Off the Record: PRs, stop bleating on about measurement and just bloody do it
By Rich Leigh on Friday, February 5, 2016
This morning, Twitter (and by that, I mean PR people on Twitter) piled in to have yet another go at AVE, because it appears certain PR services still relay it and/or ‘PR Value’ as result metrics, seemingly sparked by the PRCA’s short bash at a white paper from an industry supplier, Meltwater.
Cue droves of PR people falling over themselves to say the right words in the right order; with the words ‘Barcelona’ and ‘Principles’ bandied about like confetti at the dullest wedding in the world.
So far so normal, to be honest – conferences have been ‘debating’ how the industry can prove its worth for the eight years I’ve been in PR, God knows how long they were doing it before then.
The fact is – we can prove it in some meaningful ways – but many a) don’t understand it, b) don’t care or, worse c) know about this but are petrified because it very often won’t make us look like a good investment.
You see, a while back, I wrote this: PRs CAN prove how much money we make for clients – and here’s how.
It pretty much does what it says on the tin, highlighting how Google Goals – and Analytics in general – can be used to demonstrate the value and usefulness of what we do. Simply put – we already can prove that a visitor from X article we’ve been responsible for bought Y product for £Z.
And that’s before we even get into our ability to linkbuild – and prove the benefits of doing so – for clients.
I’ll take each response in turn:
a) “I don’t understand it”
Well… tough. Learn about it or get left behind. I’ll be talking about a solution to this later on. Just don’t say there isn’t another way.

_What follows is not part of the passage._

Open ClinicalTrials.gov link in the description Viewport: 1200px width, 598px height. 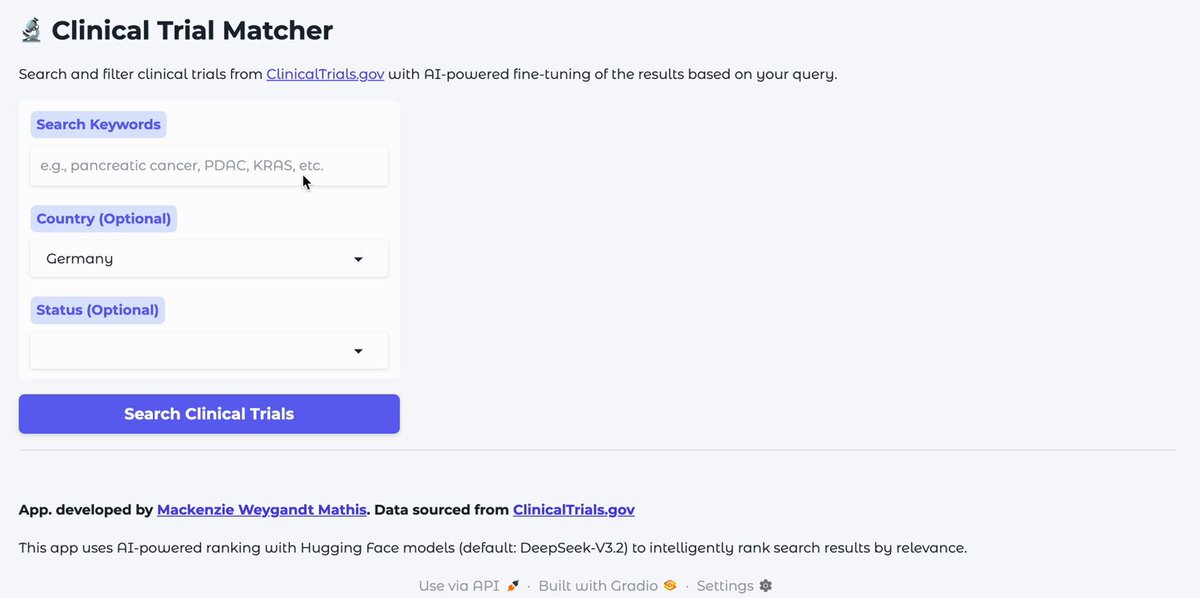325,74
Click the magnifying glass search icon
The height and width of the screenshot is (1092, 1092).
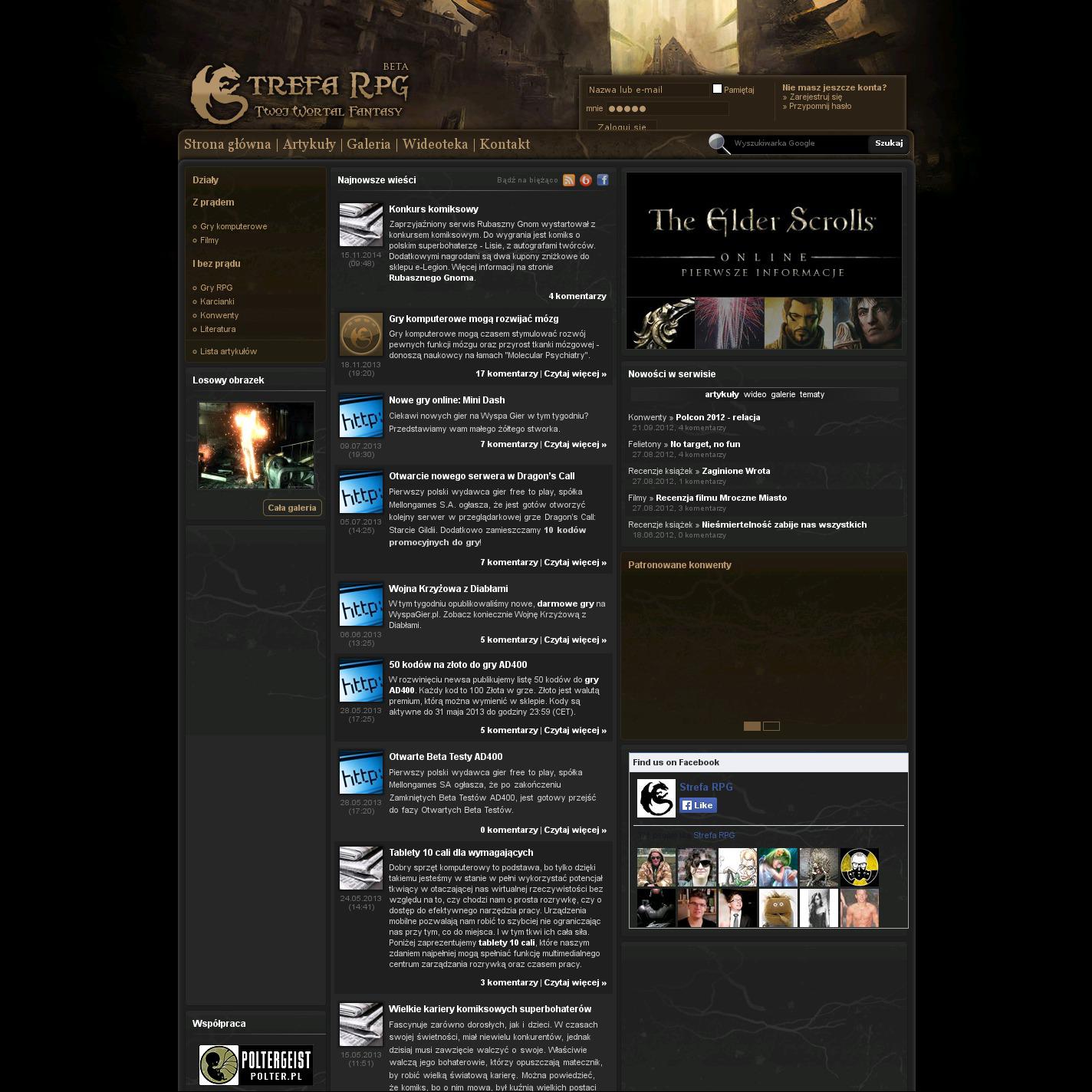pyautogui.click(x=719, y=143)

— Craig Melson (@craigmelson) February 5, 2016
b) “I don’t care”
Good. More clients for people that do, then.
c) “Yeah but, AVE actually makes us look good to idiots that have no idea how bloody masturbatory it is. What if the actual £ value through Google Goals is less than they spend with us each month?”
It probably will be less than you’re paid – and it will almost certainly be less than the ridiculous AVE factoring I’ve seen presented in ‘results’ meetings. £5,000 : £1 etc. EURGH.
But you know what? There are other benefits to what we do. I’ve touched on the SEO side of things – and I’d argue we’re better placed than any other marketer to achieve authoritative links to clients that actually make a difference to search engine performance.
Now, the ever-important ‘awareness’ is harder to measure – but it’s still possible with audience surveying. And then what about the customers/users PR and advertising have always struggled to prove we were responsible for – the ones that see something and then decide to come back later, perhaps not through the channel we had a hand in? Well, I don’t have an answer for that one, yet. Perhaps it lies in working with remarketing tools.
Onto the launch of AnswertheClient.com:
Amidst everything this morning, I spotted Gary Preston (the founder of CoverageBook.com) tweet this:
And I actually got quite excited – because, Answer the Client appeared to be a simpler and prettier version of logging in to Analytics to see how traffic was converting based on the Goals you’d set up.
And it was.
I called Gary with a few questions and found out that it had started life as a CoverageBook add-on, but the team had decided it was worth spinning out – for free – to simplify measurement for those in the industry and to actually move us beyond a point of repeatedly having the same arguments and debates.
Built in a couple of days by the team (alongside Gary – Dan, Alan, Jon, Stefan, Stella and Laura), it was launched today due to the AVE discussion – otherwise penned in for release on Monday.
There were a few technical hiccups – there always are – but what you see is what you get. And what you get is very good.
If you have an email address with access to your client’s Analytics – ask them to add you – you can then paste in coverage URLs to see a simplified set of results, showing:
a) any traffic came about as a result of it and
b) if anybody that visited actually *did* anything. Did they spend any money, or hit any other Goals (be it newsletter sign-ups, requests for information, submit through contact forms etc)?
Answer the Client is a better-looking and simpler way for PRs to access client (or their own, if in-house) Analytics, if going into actual Google Analytics is too confusing and/or time-consuming, to see how coverage translated to traffic and, hopefully, money.
In other words – Either. Is. Better. Than. A. V. Sodding E.
I asked Gary if he’d like to say a few words and, unlike me, is a man of few. He said,
“Honestly, we’re just keen on just getting shit done. The tool is not perfect. Far from it. But, maybe it’s a step away from reading manifestos and sets of principles and seeing no action.”